= What is required =
Every record must be repeated precisely as it stands.

Start of Provided data

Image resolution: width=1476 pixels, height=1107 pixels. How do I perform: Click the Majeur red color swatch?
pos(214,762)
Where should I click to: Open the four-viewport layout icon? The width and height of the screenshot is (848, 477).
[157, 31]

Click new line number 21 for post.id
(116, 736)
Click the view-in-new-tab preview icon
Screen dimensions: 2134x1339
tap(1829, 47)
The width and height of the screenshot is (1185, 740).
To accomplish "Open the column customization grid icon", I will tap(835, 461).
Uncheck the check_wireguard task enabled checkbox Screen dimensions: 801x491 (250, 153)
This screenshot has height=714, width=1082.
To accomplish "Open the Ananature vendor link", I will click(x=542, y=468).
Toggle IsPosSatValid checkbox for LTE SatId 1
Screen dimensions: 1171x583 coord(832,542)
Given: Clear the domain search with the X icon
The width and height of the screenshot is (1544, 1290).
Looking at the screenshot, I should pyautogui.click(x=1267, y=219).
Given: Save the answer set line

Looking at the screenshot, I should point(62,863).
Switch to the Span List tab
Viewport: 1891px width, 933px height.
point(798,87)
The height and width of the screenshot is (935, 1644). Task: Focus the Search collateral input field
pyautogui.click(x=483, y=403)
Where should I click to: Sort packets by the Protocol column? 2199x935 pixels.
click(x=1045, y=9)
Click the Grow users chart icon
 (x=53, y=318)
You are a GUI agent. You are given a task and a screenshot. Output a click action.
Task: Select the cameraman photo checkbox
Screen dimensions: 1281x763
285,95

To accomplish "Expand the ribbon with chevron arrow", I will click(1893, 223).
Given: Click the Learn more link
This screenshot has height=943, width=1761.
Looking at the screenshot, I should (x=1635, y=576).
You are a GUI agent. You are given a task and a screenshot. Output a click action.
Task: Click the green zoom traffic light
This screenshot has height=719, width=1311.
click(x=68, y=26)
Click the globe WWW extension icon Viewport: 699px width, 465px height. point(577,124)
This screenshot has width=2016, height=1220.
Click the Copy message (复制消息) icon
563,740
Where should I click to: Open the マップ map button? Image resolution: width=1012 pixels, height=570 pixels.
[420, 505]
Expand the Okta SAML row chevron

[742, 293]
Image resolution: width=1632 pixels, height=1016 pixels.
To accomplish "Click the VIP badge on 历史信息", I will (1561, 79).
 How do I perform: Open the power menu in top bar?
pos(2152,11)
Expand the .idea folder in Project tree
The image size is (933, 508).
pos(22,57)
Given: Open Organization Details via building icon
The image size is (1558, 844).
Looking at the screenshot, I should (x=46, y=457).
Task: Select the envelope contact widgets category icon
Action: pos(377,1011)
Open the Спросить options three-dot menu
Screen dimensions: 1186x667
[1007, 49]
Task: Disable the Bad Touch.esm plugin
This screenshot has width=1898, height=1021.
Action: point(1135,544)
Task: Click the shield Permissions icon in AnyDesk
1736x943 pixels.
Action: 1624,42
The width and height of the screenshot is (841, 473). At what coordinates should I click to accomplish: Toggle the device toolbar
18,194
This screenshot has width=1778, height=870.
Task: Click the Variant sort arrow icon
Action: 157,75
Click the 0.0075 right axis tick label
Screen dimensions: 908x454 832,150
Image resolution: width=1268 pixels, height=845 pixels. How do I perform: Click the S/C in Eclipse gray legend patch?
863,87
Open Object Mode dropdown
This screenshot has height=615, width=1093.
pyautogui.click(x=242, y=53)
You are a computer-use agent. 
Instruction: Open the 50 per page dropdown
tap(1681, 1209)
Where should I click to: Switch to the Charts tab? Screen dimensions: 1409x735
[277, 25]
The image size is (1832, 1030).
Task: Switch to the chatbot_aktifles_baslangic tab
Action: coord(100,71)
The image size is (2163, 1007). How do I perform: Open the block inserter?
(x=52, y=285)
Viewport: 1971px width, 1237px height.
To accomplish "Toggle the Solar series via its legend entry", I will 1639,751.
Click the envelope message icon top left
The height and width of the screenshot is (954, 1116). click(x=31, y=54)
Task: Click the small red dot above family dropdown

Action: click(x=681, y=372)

End of Provided data

= Response for this exercise =
Image resolution: width=1476 pixels, height=1107 pixels. How do I perform: Click the Majeur red color swatch?
pos(214,762)
Where should I click to: Open the four-viewport layout icon? The width and height of the screenshot is (848, 477).
[157, 31]

Click new line number 21 for post.id
(116, 736)
Click the view-in-new-tab preview icon
Screen dimensions: 2134x1339
tap(1829, 47)
The width and height of the screenshot is (1185, 740).
To accomplish "Open the column customization grid icon", I will tap(835, 461).
Uncheck the check_wireguard task enabled checkbox Screen dimensions: 801x491 (250, 153)
This screenshot has height=714, width=1082.
To accomplish "Open the Ananature vendor link", I will click(x=542, y=468).
Toggle IsPosSatValid checkbox for LTE SatId 1
Screen dimensions: 1171x583 coord(832,542)
Given: Clear the domain search with the X icon
The width and height of the screenshot is (1544, 1290).
Looking at the screenshot, I should pyautogui.click(x=1267, y=219).
Given: Save the answer set line

Looking at the screenshot, I should point(62,863).
Switch to the Span List tab
Viewport: 1891px width, 933px height.
point(798,87)
The height and width of the screenshot is (935, 1644). Task: Focus the Search collateral input field
pyautogui.click(x=483, y=403)
Where should I click to: Sort packets by the Protocol column? 2199x935 pixels.
click(x=1045, y=9)
Click the Grow users chart icon
 (x=53, y=318)
You are a GUI agent. You are given a task and a screenshot. Output a click action.
Task: Select the cameraman photo checkbox
Screen dimensions: 1281x763
285,95

To accomplish "Expand the ribbon with chevron arrow", I will click(1893, 223).
Given: Click the Learn more link
This screenshot has height=943, width=1761.
Looking at the screenshot, I should (x=1635, y=576).
You are a GUI agent. You are given a task and a screenshot. Output a click action.
Task: Click the green zoom traffic light
This screenshot has height=719, width=1311.
click(x=68, y=26)
Click the globe WWW extension icon Viewport: 699px width, 465px height. point(577,124)
This screenshot has width=2016, height=1220.
Click the Copy message (复制消息) icon
563,740
Where should I click to: Open the マップ map button? Image resolution: width=1012 pixels, height=570 pixels.
[420, 505]
Expand the Okta SAML row chevron

[742, 293]
Image resolution: width=1632 pixels, height=1016 pixels.
To accomplish "Click the VIP badge on 历史信息", I will (1561, 79).
 How do I perform: Open the power menu in top bar?
pos(2152,11)
Expand the .idea folder in Project tree
The image size is (933, 508).
pos(22,57)
Given: Open Organization Details via building icon
The image size is (1558, 844).
Looking at the screenshot, I should (x=46, y=457).
Task: Select the envelope contact widgets category icon
Action: pos(377,1011)
Open the Спросить options three-dot menu
Screen dimensions: 1186x667
[1007, 49]
Task: Disable the Bad Touch.esm plugin
This screenshot has width=1898, height=1021.
Action: point(1135,544)
Task: Click the shield Permissions icon in AnyDesk
1736x943 pixels.
Action: 1624,42
The width and height of the screenshot is (841, 473). At what coordinates should I click to accomplish: Toggle the device toolbar
18,194
This screenshot has width=1778, height=870.
Task: Click the Variant sort arrow icon
Action: 157,75
Click the 0.0075 right axis tick label
Screen dimensions: 908x454 832,150
Image resolution: width=1268 pixels, height=845 pixels. How do I perform: Click the S/C in Eclipse gray legend patch?
863,87
Open Object Mode dropdown
This screenshot has height=615, width=1093.
pyautogui.click(x=242, y=53)
You are a computer-use agent. 
Instruction: Open the 50 per page dropdown
tap(1681, 1209)
Where should I click to: Switch to the Charts tab? Screen dimensions: 1409x735
[277, 25]
The image size is (1832, 1030).
Task: Switch to the chatbot_aktifles_baslangic tab
Action: coord(100,71)
The image size is (2163, 1007). How do I perform: Open the block inserter?
(x=52, y=285)
Viewport: 1971px width, 1237px height.
To accomplish "Toggle the Solar series via its legend entry", I will 1639,751.
Click the envelope message icon top left
The height and width of the screenshot is (954, 1116). click(x=31, y=54)
Task: Click the small red dot above family dropdown

Action: click(x=681, y=372)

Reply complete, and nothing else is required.